__JOB A__: From the records, copy out the lines verbatim, beginning at the line that contains "You are a computer-use agent. Screen" and stopping after the line that contains "1217x573 pixels. coord(774,274)".

# All AF&AM Texas Masonic Lodges (0 - 2000)



## Blake Bowden (Feb 11, 2010)

http://www.dlimeranch.com/mason/sp/txall.htm


----------



## jonesvilletexas (Feb 12, 2010)

That is great, thank you.


----------



## drapetomaniac (Feb 12, 2010)

The freemasons just took over by Google Earth!


----------



## Raven (Feb 12, 2010)

Awesome post!
Thanks for sharing, Bro.


----------



## JTM (Feb 15, 2010)

could you use this as our lodge locator?

are there any missing?


----------



## jonesvilletexas (Feb 15, 2010)

Why not! Although I would not, but I did use it as a link for others to use and see.


----------



## drapetomaniac (Feb 15, 2010)

I think the visual of masonry covering Texas is a good one..  Some people don't jump in to activities because they feel like they'ra alone.

One problem with the map is lodges meeting in the same building.

Lodge 12, for instance is one of two or three in the same building? Ours has two.


----------



## JTM (Feb 15, 2010)

yea, the visual of masonry covering Texas is very cool.

Texas: The Masonic State


----------



## Raven (Feb 15, 2010)

That's more coverage that Allstate or Geico... and a heck of a lot friendlier!



jonesvilletexas said:


> Why not! Although I would not, but I did use it as a link for others to use and see.


----------



## Dave in Waco (Feb 15, 2010)

Verizon has nothing on our map. LOL


----------



## JTM (Feb 16, 2010)

Dave in Waco said:


> Verizon has nothing on our map. LOL


 
oh lord.  well played...


----------



## owls84 (Feb 17, 2010)

Look like it is not up to date. This has bad contact info for Fort Worth 148 and it has demited and merged lodges. Basically it shows any Lodge that has held a Charter.


----------

__LISTED ENTRIES__:
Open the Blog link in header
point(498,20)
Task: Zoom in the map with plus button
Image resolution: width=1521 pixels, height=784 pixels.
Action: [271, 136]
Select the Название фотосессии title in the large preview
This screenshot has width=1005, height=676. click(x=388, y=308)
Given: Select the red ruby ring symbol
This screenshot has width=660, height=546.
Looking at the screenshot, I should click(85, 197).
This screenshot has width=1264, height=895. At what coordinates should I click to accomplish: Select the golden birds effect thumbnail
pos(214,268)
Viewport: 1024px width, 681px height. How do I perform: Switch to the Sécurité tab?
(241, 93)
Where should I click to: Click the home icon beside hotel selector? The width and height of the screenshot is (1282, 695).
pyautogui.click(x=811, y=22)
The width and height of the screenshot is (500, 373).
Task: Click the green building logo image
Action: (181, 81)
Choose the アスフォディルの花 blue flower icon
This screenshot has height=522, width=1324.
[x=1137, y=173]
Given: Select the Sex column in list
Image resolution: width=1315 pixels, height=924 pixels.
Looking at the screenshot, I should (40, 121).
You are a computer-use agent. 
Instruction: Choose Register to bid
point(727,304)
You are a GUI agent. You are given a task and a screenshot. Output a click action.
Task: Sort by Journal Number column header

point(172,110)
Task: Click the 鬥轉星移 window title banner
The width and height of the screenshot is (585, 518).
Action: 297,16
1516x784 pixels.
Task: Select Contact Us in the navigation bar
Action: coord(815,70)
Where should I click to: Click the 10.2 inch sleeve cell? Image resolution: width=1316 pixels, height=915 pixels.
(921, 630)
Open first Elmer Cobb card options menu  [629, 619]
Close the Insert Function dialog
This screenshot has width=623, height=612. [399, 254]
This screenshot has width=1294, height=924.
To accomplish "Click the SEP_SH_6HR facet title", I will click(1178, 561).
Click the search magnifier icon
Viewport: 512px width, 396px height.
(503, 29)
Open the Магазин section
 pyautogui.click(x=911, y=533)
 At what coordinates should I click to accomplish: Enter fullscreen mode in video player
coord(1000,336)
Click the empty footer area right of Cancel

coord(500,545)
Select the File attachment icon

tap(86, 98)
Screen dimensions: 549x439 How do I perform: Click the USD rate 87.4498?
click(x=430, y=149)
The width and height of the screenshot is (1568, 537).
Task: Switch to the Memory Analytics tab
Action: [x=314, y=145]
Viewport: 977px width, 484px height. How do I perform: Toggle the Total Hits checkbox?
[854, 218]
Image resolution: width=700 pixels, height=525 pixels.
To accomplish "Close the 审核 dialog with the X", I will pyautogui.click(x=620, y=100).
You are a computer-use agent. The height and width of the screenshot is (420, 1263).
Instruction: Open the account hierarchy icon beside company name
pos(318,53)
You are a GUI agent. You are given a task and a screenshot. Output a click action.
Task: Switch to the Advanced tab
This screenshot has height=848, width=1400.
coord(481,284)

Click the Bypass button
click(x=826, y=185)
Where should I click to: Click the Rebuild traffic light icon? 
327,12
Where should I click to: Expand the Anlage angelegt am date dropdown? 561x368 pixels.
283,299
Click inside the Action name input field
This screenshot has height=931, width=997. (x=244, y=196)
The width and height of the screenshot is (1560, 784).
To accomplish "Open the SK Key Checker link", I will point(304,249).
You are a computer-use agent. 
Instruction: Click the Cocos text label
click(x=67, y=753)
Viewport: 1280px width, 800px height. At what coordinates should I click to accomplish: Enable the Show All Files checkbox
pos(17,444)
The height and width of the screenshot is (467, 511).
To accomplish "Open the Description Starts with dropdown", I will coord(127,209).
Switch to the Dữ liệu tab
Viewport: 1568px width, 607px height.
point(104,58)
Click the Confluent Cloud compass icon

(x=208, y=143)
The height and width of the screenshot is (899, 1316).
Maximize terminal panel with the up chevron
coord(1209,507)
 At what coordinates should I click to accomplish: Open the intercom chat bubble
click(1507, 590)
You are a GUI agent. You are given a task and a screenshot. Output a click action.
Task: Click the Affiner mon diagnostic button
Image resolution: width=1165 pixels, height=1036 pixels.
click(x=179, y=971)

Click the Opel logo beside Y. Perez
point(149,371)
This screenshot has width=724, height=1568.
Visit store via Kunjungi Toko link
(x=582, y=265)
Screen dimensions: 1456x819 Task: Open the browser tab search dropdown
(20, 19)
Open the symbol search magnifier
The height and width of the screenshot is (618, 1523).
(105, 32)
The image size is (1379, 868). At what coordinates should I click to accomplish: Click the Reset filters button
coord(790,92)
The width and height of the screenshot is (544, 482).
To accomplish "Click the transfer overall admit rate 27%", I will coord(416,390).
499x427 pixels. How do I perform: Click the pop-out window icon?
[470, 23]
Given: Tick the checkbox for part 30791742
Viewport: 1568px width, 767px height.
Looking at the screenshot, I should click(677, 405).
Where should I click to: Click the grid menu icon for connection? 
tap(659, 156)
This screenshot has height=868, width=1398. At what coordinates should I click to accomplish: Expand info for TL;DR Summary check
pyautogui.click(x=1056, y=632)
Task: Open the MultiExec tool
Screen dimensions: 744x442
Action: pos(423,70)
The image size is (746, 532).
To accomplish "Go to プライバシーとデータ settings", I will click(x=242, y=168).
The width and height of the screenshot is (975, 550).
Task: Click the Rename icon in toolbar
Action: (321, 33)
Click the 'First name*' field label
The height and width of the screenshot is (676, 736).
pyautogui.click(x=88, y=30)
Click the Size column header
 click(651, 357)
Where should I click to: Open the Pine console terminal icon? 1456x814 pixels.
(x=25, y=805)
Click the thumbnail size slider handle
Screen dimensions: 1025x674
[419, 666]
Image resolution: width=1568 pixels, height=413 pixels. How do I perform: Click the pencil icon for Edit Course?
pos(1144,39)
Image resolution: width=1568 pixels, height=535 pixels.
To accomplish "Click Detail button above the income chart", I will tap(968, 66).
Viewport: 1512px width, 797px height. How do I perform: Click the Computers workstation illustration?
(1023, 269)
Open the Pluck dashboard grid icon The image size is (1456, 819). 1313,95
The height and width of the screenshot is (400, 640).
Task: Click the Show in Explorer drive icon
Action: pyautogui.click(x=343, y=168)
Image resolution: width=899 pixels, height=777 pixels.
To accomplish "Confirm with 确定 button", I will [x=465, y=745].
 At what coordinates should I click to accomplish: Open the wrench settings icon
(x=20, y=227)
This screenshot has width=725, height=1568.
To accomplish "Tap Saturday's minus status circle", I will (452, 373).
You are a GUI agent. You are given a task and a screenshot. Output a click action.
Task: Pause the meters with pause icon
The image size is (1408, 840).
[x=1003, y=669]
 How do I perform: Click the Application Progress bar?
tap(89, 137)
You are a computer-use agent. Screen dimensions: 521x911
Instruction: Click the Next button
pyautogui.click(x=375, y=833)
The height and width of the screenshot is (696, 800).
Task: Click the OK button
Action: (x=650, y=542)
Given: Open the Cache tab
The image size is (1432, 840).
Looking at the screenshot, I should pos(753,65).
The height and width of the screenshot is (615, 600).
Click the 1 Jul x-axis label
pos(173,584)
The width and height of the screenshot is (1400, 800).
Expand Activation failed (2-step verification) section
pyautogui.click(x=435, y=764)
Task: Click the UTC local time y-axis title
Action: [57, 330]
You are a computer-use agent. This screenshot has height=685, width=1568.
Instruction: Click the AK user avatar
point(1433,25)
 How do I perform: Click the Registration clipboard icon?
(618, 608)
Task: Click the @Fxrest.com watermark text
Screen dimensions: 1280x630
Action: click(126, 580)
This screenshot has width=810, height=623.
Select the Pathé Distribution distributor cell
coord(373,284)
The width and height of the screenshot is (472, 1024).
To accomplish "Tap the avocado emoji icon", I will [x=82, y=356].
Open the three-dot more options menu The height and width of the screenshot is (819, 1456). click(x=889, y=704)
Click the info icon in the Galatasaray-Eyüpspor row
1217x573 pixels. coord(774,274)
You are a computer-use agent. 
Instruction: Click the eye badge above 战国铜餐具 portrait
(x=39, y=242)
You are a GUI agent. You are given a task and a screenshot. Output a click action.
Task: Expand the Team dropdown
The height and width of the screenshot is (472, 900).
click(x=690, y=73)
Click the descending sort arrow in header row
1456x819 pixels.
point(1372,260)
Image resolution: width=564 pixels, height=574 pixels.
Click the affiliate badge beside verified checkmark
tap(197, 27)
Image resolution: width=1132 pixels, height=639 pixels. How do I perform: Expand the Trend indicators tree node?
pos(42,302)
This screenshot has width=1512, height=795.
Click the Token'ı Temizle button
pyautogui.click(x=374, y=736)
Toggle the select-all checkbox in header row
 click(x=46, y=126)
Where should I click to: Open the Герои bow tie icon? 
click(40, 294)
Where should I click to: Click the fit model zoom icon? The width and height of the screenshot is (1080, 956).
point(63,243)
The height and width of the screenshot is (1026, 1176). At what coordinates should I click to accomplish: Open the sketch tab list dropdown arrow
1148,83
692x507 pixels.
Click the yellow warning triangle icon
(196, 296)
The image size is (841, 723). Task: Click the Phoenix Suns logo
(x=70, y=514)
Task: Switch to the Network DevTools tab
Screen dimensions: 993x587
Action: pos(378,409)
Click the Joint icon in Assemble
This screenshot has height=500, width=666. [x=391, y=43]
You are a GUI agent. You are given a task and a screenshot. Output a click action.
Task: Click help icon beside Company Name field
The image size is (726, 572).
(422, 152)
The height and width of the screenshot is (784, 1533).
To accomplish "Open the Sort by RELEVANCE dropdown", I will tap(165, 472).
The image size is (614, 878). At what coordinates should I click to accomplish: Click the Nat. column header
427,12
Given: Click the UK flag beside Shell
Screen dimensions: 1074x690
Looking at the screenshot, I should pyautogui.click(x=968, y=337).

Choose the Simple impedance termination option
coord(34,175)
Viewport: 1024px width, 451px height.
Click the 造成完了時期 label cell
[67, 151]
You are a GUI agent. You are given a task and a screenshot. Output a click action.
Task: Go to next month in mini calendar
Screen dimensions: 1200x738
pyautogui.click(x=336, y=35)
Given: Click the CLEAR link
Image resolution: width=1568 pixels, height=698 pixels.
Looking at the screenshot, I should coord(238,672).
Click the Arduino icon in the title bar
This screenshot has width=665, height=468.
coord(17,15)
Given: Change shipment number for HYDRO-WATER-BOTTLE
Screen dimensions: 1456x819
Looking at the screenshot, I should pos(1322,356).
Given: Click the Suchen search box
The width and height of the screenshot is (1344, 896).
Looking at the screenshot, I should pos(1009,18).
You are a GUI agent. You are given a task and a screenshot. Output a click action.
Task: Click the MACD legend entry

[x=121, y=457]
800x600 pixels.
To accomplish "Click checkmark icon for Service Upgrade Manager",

__JOB B__: Summarize the forum thread on Texas Masonic lodges in two sentences.

__TASK SOLUTION A__:
You are a computer-use agent. Screen dimensions: 521x911
Instruction: Click the Next button
pyautogui.click(x=375, y=833)
The height and width of the screenshot is (696, 800).
Task: Click the OK button
Action: (x=650, y=542)
Given: Open the Cache tab
The image size is (1432, 840).
Looking at the screenshot, I should pos(753,65).
The height and width of the screenshot is (615, 600).
Click the 1 Jul x-axis label
pos(173,584)
The width and height of the screenshot is (1400, 800).
Expand Activation failed (2-step verification) section
pyautogui.click(x=435, y=764)
Task: Click the UTC local time y-axis title
Action: [57, 330]
You are a computer-use agent. This screenshot has height=685, width=1568.
Instruction: Click the AK user avatar
point(1433,25)
 How do I perform: Click the Registration clipboard icon?
(618, 608)
Task: Click the @Fxrest.com watermark text
Screen dimensions: 1280x630
Action: click(126, 580)
This screenshot has width=810, height=623.
Select the Pathé Distribution distributor cell
coord(373,284)
The width and height of the screenshot is (472, 1024).
To accomplish "Tap the avocado emoji icon", I will [x=82, y=356].
Open the three-dot more options menu The height and width of the screenshot is (819, 1456). click(x=889, y=704)
Click the info icon in the Galatasaray-Eyüpspor row
1217x573 pixels. coord(774,274)

__TASK SOLUTION B__: A forum member shared a link to a listing of all AF&AM Texas Masonic lodges, and other members praised it and enjoyed the visual of masonry covering Texas. Members also raised problems with the map: lodges that meet in the same building, and, according to one member, outdated contact information for Fort Worth 148 along with demited and merged lodges.